Detecting Network Anomalies Using CUSUM and EM Clustering

  • Authors:
  • Wei Lu;Hengjian Tong

  • Affiliations:
  • Faculty of Computer Science, University of New Brunswick, Fredericton, Canada E3B 5A3 and Department of Electrical and Computer Engineering, University of Victoria, Victoria, Canada V8W 3P6;Department of Computing Science and Technology, School of Computer Science, China University of Geosciences, Wuhan, P.R. China 430074

  • Venue:
  • ISICA '09 Proceedings of the 4th International Symposium on Advances in Computation and Intelligence
  • Year:
  • 2009

Quantified Score

Hi-index 0.00

Visualization

Abstract

Intrusion detection has been extensively studied in the last two decades. However, most existing intrusion detection techniques detect limited number of attack types and report a huge number of false alarms. The hybrid approach has been proposed recently to improve the performance of intrusion detection systems (IDSs). A big challenge for constructing such a multi-sensor based IDS is how to make accurate inferences that minimize the number of false alerts and maximize the detection accuracy, thus releasing the security operator from the burden of high volume of conflicting event reports.
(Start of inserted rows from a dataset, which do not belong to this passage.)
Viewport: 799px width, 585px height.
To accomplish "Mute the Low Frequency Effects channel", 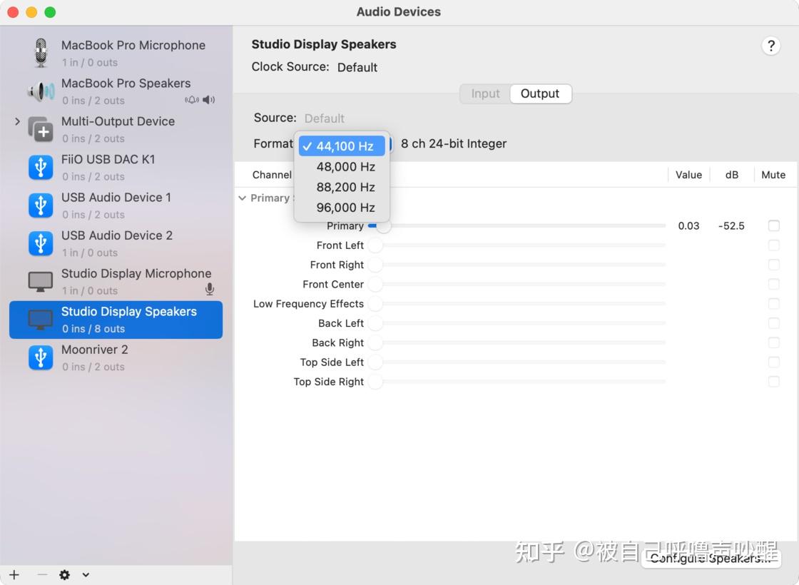I will click(x=774, y=303).

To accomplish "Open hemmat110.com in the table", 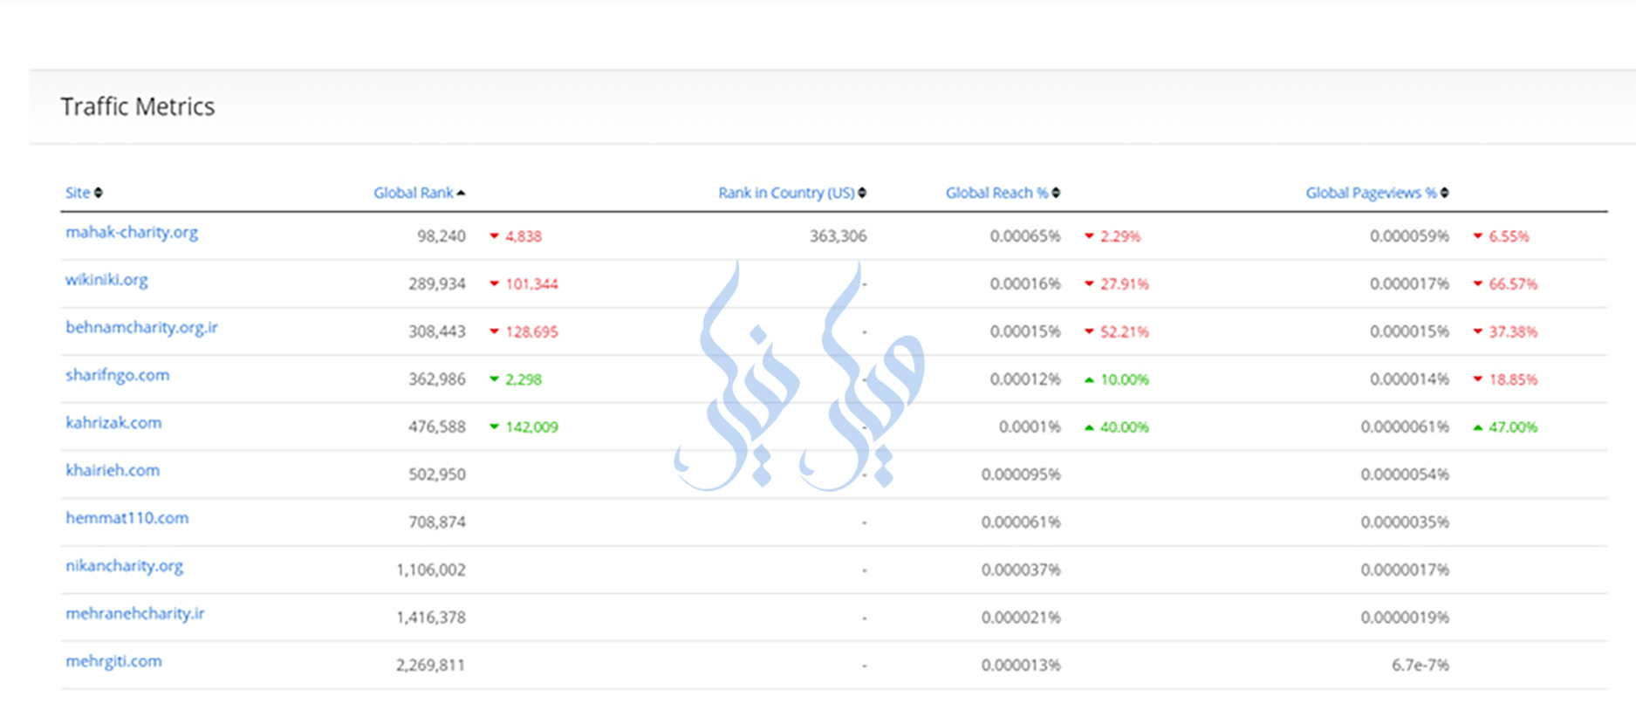I will click(x=127, y=518).
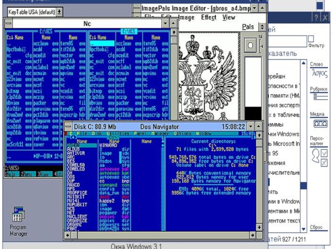Open Dos Navigator window control menu box
This screenshot has height=249, width=332.
coord(68,127)
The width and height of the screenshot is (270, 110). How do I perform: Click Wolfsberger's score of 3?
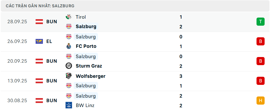pos(181,76)
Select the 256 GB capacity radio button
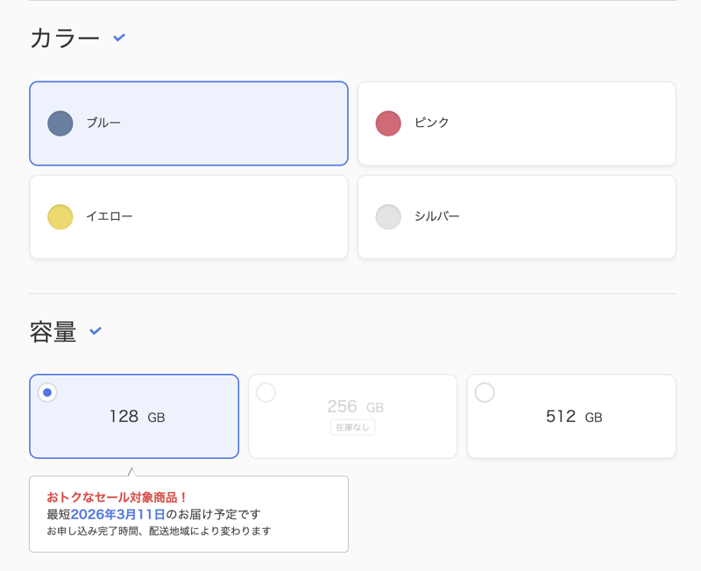Screen dimensions: 701x571 [x=266, y=392]
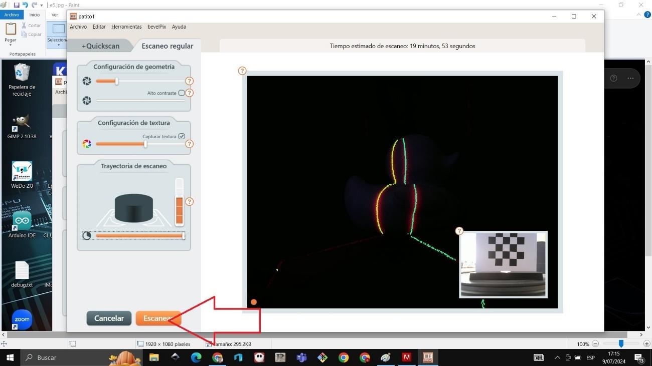Open help icon beside Alto contraste checkbox
The height and width of the screenshot is (366, 652).
click(190, 93)
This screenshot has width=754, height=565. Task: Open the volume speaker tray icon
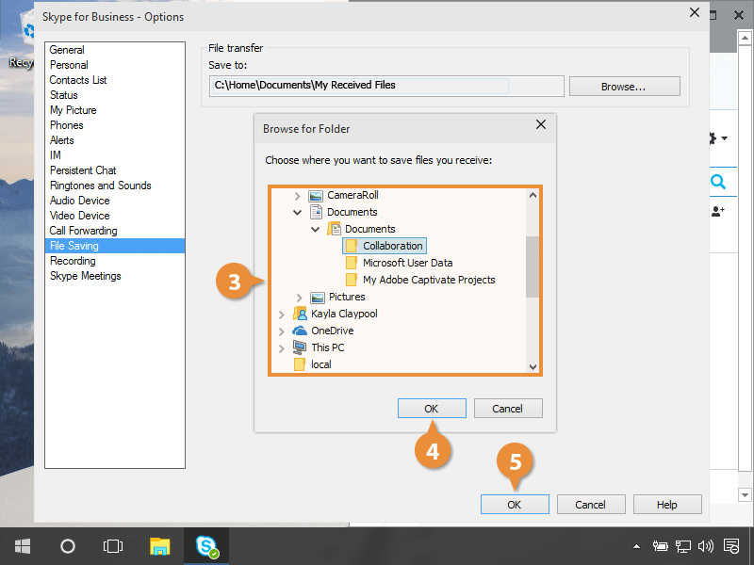[706, 546]
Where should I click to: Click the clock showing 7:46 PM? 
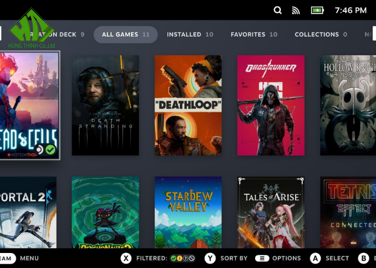coord(351,10)
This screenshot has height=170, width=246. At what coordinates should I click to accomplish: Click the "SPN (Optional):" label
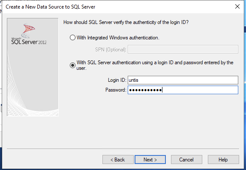pyautogui.click(x=111, y=50)
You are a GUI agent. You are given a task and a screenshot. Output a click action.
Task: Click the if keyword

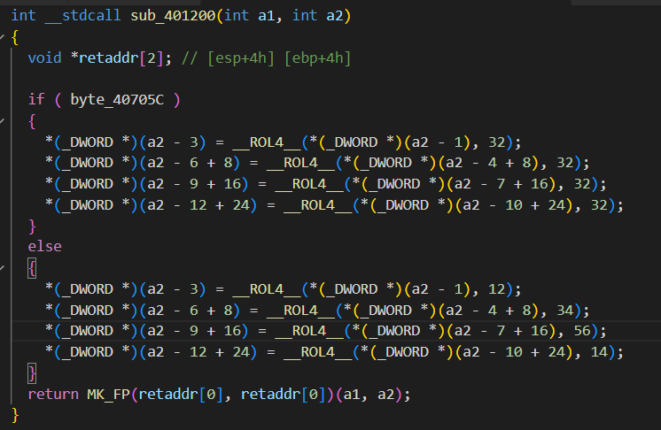click(35, 99)
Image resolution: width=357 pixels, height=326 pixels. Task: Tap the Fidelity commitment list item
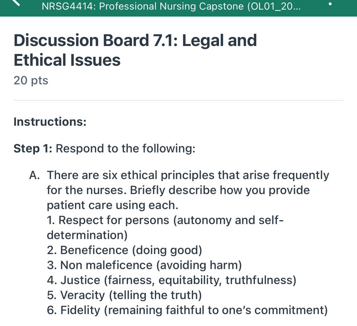tap(187, 310)
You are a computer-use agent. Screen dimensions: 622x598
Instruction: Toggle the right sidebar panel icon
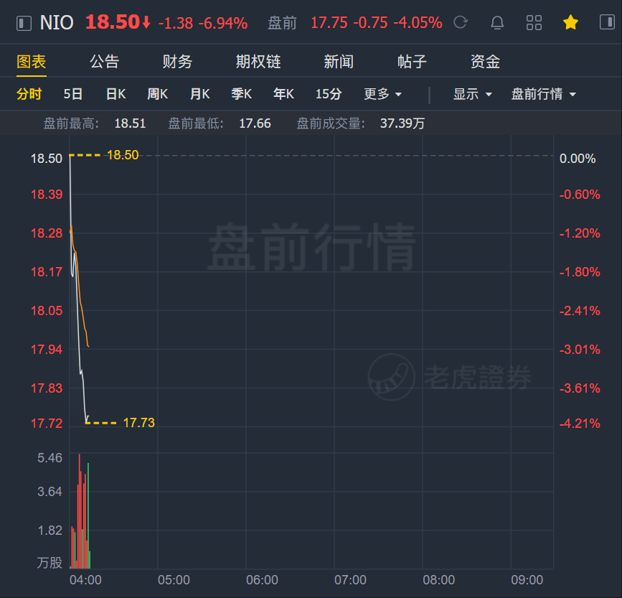[607, 22]
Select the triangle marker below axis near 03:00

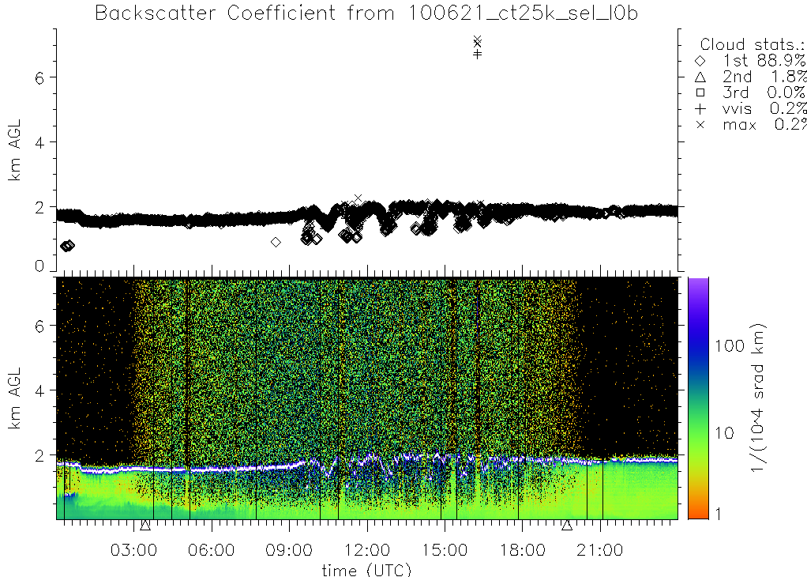click(x=145, y=525)
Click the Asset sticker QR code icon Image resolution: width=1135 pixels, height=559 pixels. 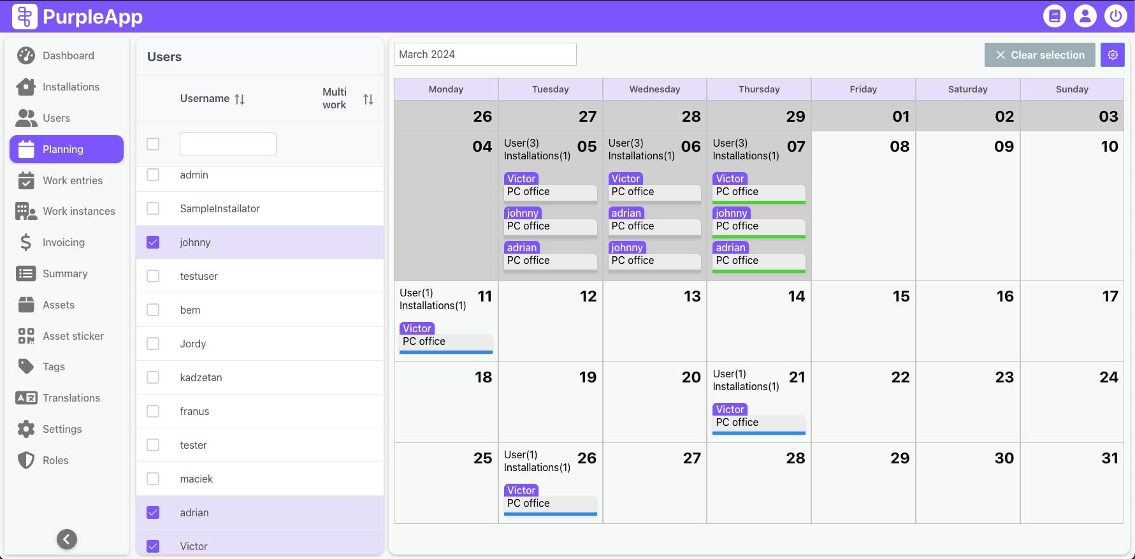click(x=26, y=336)
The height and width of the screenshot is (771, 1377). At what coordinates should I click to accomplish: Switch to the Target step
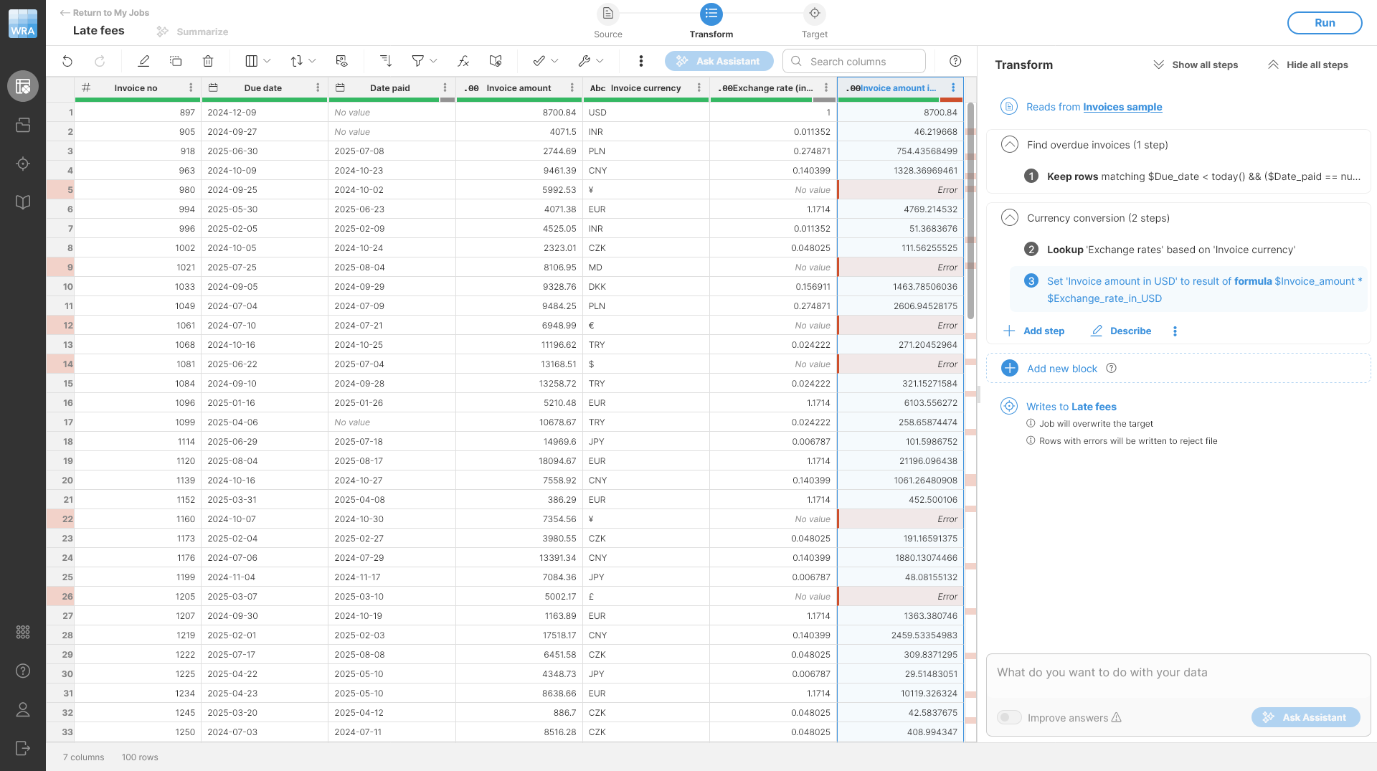(x=814, y=14)
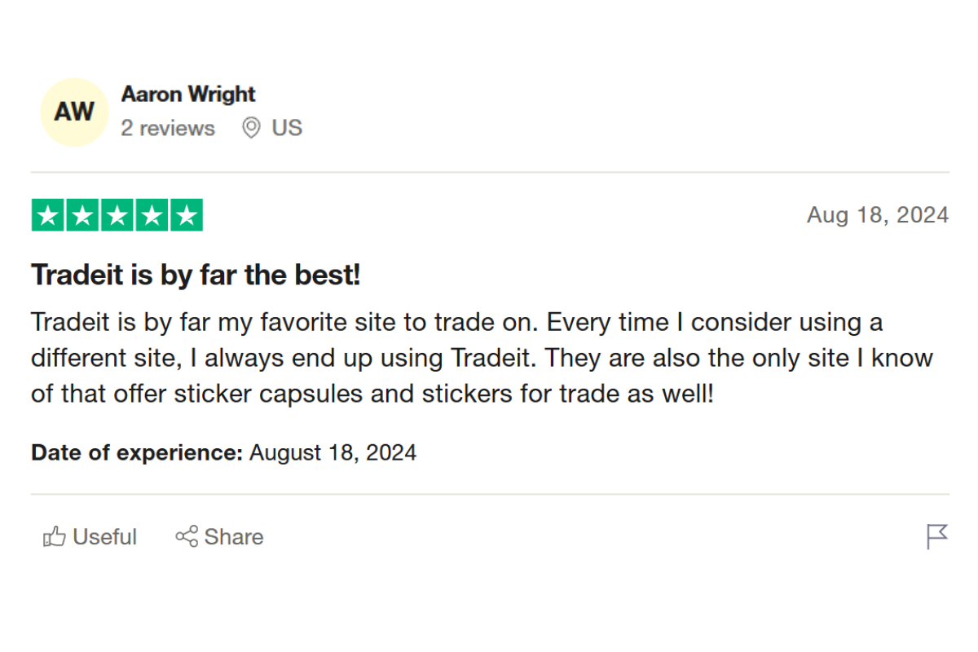Mark the review as Useful via its label

pyautogui.click(x=104, y=536)
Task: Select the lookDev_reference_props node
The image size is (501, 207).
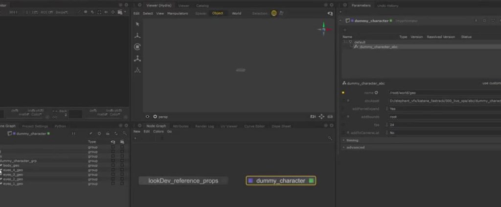Action: coord(183,181)
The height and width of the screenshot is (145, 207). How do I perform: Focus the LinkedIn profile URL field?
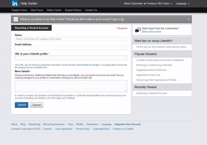(71, 58)
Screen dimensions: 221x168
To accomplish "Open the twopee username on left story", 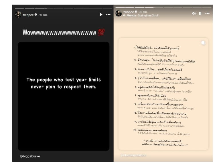I will click(28, 15).
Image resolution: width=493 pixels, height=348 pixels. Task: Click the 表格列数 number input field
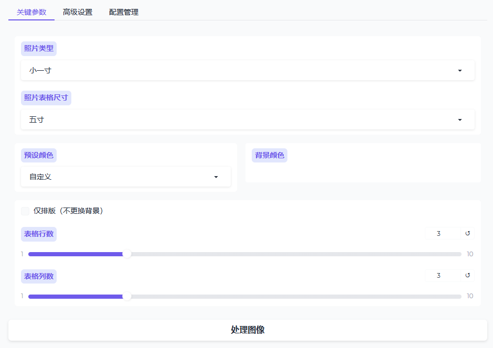442,276
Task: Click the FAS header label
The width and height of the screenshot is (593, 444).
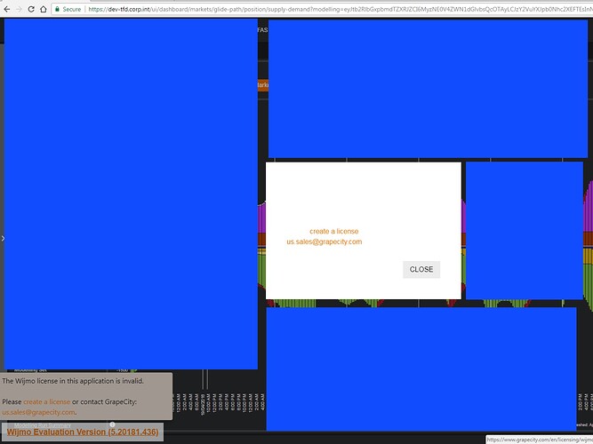Action: click(262, 30)
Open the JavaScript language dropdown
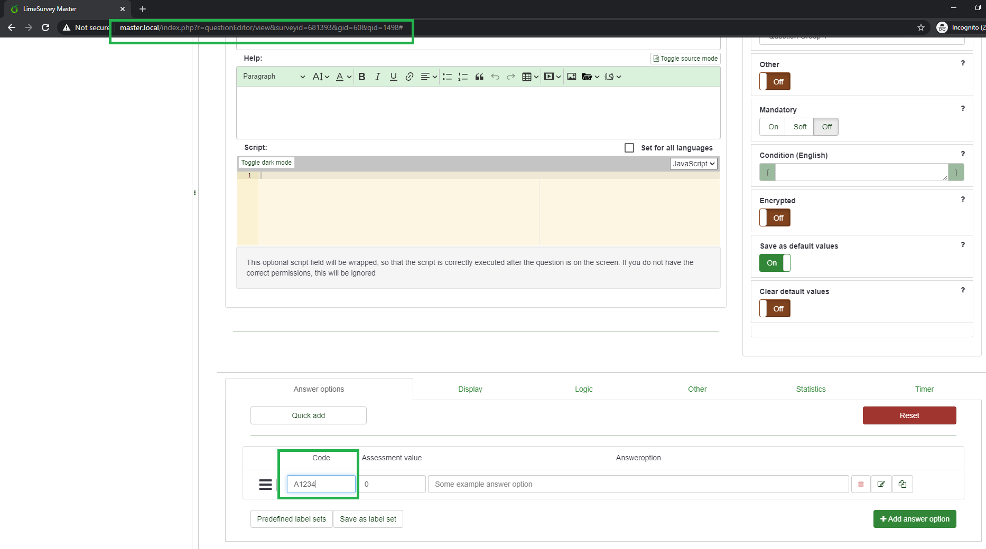 693,164
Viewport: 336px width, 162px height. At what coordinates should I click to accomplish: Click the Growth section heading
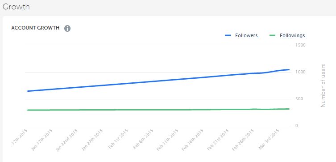[16, 7]
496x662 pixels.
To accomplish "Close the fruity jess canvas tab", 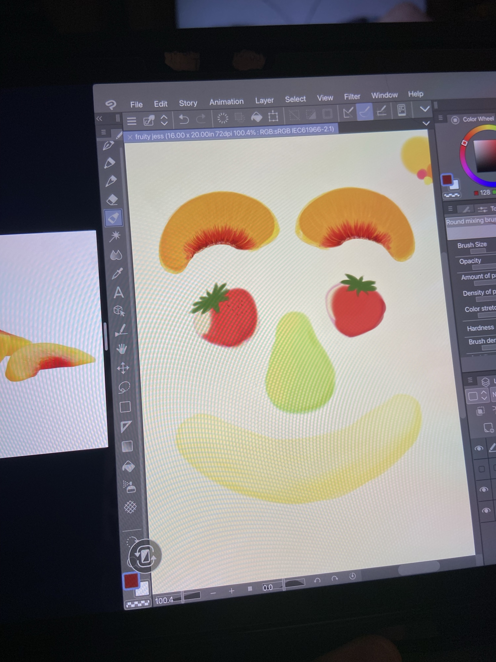I will [130, 137].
We address this issue and propose a hybrid framework to achieve an optimal performance for detecting network traffic anomalies. In particular, we apply SNORT as the signature based intrusion detector and the other two anomaly detection methods, namely non-parametric CUmulative SUM (CUSUM) and EM based clustering, as the anomaly detector. The experimental evaluation with the 1999 DARPA intrusion detection evaluation dataset shows that our approach successfully detects a large portion of the attacks missed by SNORT while also reducing the false alarm rate.